### Exercise
Retype every record that appears below, unchanged.

### Records for the exercise
....
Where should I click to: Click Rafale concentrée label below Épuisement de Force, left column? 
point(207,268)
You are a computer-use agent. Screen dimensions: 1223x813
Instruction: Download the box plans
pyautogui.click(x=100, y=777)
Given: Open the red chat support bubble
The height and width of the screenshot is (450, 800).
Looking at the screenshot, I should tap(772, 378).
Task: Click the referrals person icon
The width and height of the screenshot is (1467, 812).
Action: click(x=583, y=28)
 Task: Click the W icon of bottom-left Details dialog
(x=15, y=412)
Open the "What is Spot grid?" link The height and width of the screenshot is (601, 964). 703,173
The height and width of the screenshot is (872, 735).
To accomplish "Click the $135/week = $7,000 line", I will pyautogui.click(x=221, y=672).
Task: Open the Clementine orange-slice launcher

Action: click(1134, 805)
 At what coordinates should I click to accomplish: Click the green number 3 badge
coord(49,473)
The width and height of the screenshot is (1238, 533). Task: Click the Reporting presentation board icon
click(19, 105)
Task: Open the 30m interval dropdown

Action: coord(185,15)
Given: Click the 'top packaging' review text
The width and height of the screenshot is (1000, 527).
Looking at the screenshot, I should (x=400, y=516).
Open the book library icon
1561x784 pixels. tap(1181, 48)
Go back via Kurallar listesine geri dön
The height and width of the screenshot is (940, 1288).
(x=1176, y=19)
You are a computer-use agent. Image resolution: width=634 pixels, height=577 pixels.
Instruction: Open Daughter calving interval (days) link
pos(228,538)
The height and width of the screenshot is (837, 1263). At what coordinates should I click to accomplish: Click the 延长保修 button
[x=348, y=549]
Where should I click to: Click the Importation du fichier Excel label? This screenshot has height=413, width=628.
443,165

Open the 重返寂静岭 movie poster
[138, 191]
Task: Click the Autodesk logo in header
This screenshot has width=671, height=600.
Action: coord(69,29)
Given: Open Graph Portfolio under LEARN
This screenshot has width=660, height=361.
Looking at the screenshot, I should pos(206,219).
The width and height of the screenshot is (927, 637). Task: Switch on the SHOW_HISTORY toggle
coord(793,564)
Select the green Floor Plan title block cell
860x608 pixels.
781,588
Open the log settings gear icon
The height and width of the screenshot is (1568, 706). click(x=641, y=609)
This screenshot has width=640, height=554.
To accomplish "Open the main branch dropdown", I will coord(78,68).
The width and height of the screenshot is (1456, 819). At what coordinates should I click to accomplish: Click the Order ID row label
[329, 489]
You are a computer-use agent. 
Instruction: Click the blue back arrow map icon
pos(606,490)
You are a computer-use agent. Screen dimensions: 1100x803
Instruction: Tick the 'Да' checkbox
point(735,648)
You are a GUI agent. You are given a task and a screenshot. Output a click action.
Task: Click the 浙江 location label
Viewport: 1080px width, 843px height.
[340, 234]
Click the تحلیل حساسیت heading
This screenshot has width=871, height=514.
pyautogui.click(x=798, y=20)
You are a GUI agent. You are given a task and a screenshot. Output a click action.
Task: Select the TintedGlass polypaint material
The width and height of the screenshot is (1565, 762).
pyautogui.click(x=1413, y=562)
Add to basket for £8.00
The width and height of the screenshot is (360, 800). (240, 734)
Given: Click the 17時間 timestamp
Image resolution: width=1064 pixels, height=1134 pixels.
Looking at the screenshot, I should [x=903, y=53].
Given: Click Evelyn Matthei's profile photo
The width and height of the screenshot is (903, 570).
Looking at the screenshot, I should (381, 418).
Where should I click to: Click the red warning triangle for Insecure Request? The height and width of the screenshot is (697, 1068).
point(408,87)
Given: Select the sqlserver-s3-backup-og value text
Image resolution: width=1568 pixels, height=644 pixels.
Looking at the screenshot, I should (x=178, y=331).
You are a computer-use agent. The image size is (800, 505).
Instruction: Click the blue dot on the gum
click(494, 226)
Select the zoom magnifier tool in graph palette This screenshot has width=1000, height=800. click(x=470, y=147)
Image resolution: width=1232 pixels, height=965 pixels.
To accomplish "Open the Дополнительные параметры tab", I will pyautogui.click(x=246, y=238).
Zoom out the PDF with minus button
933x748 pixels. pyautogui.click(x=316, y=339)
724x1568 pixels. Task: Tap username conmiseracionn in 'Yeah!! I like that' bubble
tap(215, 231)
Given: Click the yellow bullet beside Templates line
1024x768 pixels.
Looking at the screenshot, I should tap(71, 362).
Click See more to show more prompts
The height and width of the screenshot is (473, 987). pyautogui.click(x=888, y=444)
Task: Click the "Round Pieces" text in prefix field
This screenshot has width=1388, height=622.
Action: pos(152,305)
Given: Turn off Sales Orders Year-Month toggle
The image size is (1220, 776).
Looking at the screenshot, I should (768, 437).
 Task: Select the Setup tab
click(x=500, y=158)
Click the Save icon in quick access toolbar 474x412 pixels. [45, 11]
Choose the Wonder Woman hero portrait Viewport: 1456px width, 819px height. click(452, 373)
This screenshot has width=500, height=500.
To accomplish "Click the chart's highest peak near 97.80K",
....
### Written response
Where should I click to: Click Rafale concentrée label below Épuisement de Force, left column? 
point(207,268)
You are a computer-use agent. Screen dimensions: 1223x813
Instruction: Download the box plans
pyautogui.click(x=100, y=777)
Given: Open the red chat support bubble
The height and width of the screenshot is (450, 800).
Looking at the screenshot, I should tap(772, 378).
Task: Click the referrals person icon
The width and height of the screenshot is (1467, 812).
Action: click(x=583, y=28)
 Task: Click the W icon of bottom-left Details dialog
(x=15, y=412)
Open the "What is Spot grid?" link The height and width of the screenshot is (601, 964). 703,173
The height and width of the screenshot is (872, 735).
To accomplish "Click the $135/week = $7,000 line", I will pyautogui.click(x=221, y=672).
Task: Open the Clementine orange-slice launcher

Action: click(1134, 805)
 At what coordinates should I click to accomplish: Click the green number 3 badge
coord(49,473)
The width and height of the screenshot is (1238, 533). Task: Click the Reporting presentation board icon
click(19, 105)
Task: Open the 30m interval dropdown

Action: coord(185,15)
Given: Click the 'top packaging' review text
The width and height of the screenshot is (1000, 527).
Looking at the screenshot, I should (x=400, y=516).
Open the book library icon
1561x784 pixels. tap(1181, 48)
Go back via Kurallar listesine geri dön
The height and width of the screenshot is (940, 1288).
(x=1176, y=19)
You are a computer-use agent. Image resolution: width=634 pixels, height=577 pixels.
Instruction: Open Daughter calving interval (days) link
pos(228,538)
The height and width of the screenshot is (837, 1263). At what coordinates should I click to accomplish: Click the 延长保修 button
[x=348, y=549]
Where should I click to: Click the Importation du fichier Excel label? This screenshot has height=413, width=628.
443,165

Open the 重返寂静岭 movie poster
[138, 191]
Task: Click the Autodesk logo in header
This screenshot has width=671, height=600.
Action: coord(69,29)
Given: Open Graph Portfolio under LEARN
This screenshot has width=660, height=361.
Looking at the screenshot, I should pos(206,219).
The width and height of the screenshot is (927, 637). Task: Switch on the SHOW_HISTORY toggle
coord(793,564)
Select the green Floor Plan title block cell
860x608 pixels.
781,588
Open the log settings gear icon
The height and width of the screenshot is (1568, 706). click(x=641, y=609)
This screenshot has width=640, height=554.
To accomplish "Open the main branch dropdown", I will coord(78,68).
The width and height of the screenshot is (1456, 819). At what coordinates should I click to accomplish: Click the Order ID row label
[329, 489]
You are a computer-use agent. 
Instruction: Click the blue back arrow map icon
pos(606,490)
You are a computer-use agent. Screen dimensions: 1100x803
Instruction: Tick the 'Да' checkbox
point(735,648)
You are a GUI agent. You are given a task and a screenshot. Output a click action.
Task: Click the 浙江 location label
Viewport: 1080px width, 843px height.
[340, 234]
Click the تحلیل حساسیت heading
This screenshot has width=871, height=514.
pyautogui.click(x=798, y=20)
You are a GUI agent. You are given a task and a screenshot. Output a click action.
Task: Select the TintedGlass polypaint material
The width and height of the screenshot is (1565, 762).
pyautogui.click(x=1413, y=562)
Add to basket for £8.00
The width and height of the screenshot is (360, 800). (240, 734)
Given: Click the 17時間 timestamp
Image resolution: width=1064 pixels, height=1134 pixels.
Looking at the screenshot, I should [x=903, y=53].
Given: Click Evelyn Matthei's profile photo
The width and height of the screenshot is (903, 570).
Looking at the screenshot, I should (381, 418).
Where should I click to: Click the red warning triangle for Insecure Request? The height and width of the screenshot is (697, 1068).
point(408,87)
Given: Select the sqlserver-s3-backup-og value text
Image resolution: width=1568 pixels, height=644 pixels.
Looking at the screenshot, I should (x=178, y=331).
You are a computer-use agent. The image size is (800, 505).
Instruction: Click the blue dot on the gum
click(494, 226)
Select the zoom magnifier tool in graph palette This screenshot has width=1000, height=800. click(x=470, y=147)
Image resolution: width=1232 pixels, height=965 pixels.
To accomplish "Open the Дополнительные параметры tab", I will pyautogui.click(x=246, y=238).
Zoom out the PDF with minus button
933x748 pixels. pyautogui.click(x=316, y=339)
724x1568 pixels. Task: Tap username conmiseracionn in 'Yeah!! I like that' bubble
tap(215, 231)
Given: Click the yellow bullet beside Templates line
1024x768 pixels.
Looking at the screenshot, I should tap(71, 362).
Click See more to show more prompts
The height and width of the screenshot is (473, 987). pyautogui.click(x=888, y=444)
Task: Click the "Round Pieces" text in prefix field
This screenshot has width=1388, height=622.
Action: pos(152,305)
Given: Turn off Sales Orders Year-Month toggle
The image size is (1220, 776).
Looking at the screenshot, I should (768, 437).
 Task: Select the Setup tab
click(x=500, y=158)
Click the Save icon in quick access toolbar 474x412 pixels. [45, 11]
Choose the Wonder Woman hero portrait Viewport: 1456px width, 819px height. click(452, 373)
This screenshot has width=500, height=500.
To accomplish "Click the chart's highest peak near 97.80K",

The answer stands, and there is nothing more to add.